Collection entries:
++++++++++++++++++++

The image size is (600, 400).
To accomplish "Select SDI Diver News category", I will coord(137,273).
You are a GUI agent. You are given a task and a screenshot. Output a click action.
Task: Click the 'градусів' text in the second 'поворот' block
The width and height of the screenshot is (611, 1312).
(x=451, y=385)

++++++++++++++++++++

◆ DIRECTIONS FOR THIS TASK ◆
Rewrite every line of the records, requests included, but shift the coordinates in the answers by adding 132 to each number.

◆ RESPONSE TO THE TASK ◆
The image size is (600, 400).
To accomplish "Select SDI Diver News category", I will coord(269,405).
You are a GUI agent. You are given a task and a screenshot. Output a click action.
Task: Click the 'градусів' text in the second 'поворот' block
The width and height of the screenshot is (611, 1312).
(x=583, y=517)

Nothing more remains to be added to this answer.